Automatic Control and Computer Sciences ( IF 0.6 ) Pub Date : 2021-01-14 , DOI: 10.3103/s0146411620060097 Jiameng Wang , Yunfei Yin , Xiyu Deng
Abstract
Parallel optimization is one of the important research topics of data mining at this stage. Taking CART parallelization as an example, a parallel data mining algorithm based on segmentation and pruning optimization is proposed, namely SSP-OGini-PCCP optimization.
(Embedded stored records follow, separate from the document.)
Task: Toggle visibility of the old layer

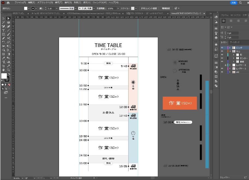Action: [x=222, y=72]
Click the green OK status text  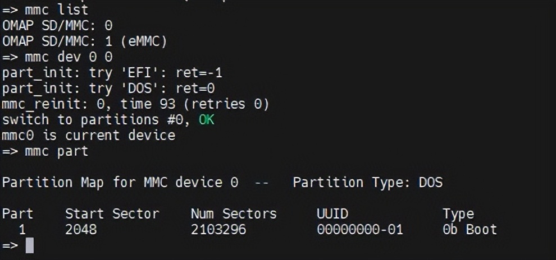coord(206,119)
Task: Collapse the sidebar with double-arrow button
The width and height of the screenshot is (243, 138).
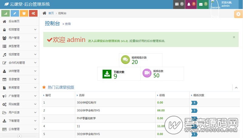Action: (x=19, y=136)
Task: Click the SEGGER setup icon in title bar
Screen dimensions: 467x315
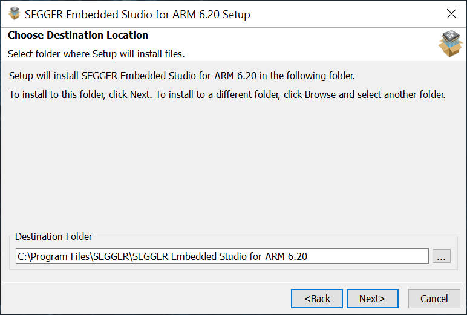Action: pyautogui.click(x=15, y=13)
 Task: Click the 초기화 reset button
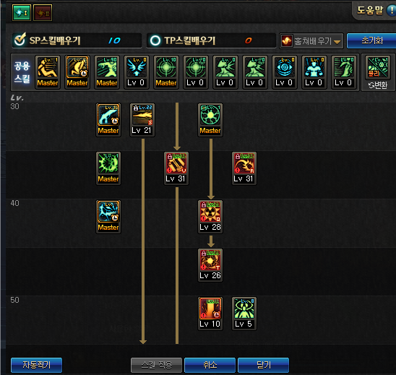click(x=371, y=40)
Aiming at the problem of choosing the best CART segmentation point, this paper designs an S-SP model without data association; and in order to calculate the Gini index efficiently, a parallel OGini calculation method is designed. In addition, in order to improve the efficiency of the pruning algorithm, a synchronous PCCP pruning strategy is proposed in this paper. In this paper, the optimal segmentation calculation, Gini index calculation, and pruning algorithm are studied in depth. These are important components of parallel data mining. By constructing a distributed cluster simulation system based on SPARK, data mining methods based on SSP-OGini-PCCP are tested. The experimental results show that this method can significantly improve the efficiency of data classification and decision making, which meets the high demands of contemporary mass data processing.
中文翻译:
基于分割和修剪优化的并行数据挖掘方法
摘要
并行优化是现阶段数据挖掘的重要研究课题之一。以CART并行化为例,提出了一种基于分割和修剪优化的并行数据挖掘算法,即SSP-OGini-PCCP优化。针对选择最佳CART分割点的问题,本文设计了一种无数据关联的S-SP模型。为了有效地计算基尼系数,设计了一种并行的OGini计算方法。另外,为了提高修剪算法的效率,提出了一种同步PCCP修剪策略。本文对最优分割计算,基尼系数计算和修剪算法进行了深入研究。这些是并行数据挖掘的重要组成部分。通过构建基于SPARK的分布式集群仿真系统,测试了基于SSP-OGini-PCCP的数据挖掘方法。实验结果表明,该方法可以显着提高数据分类和决策的效率,可以满足当代海量数据处理的高要求。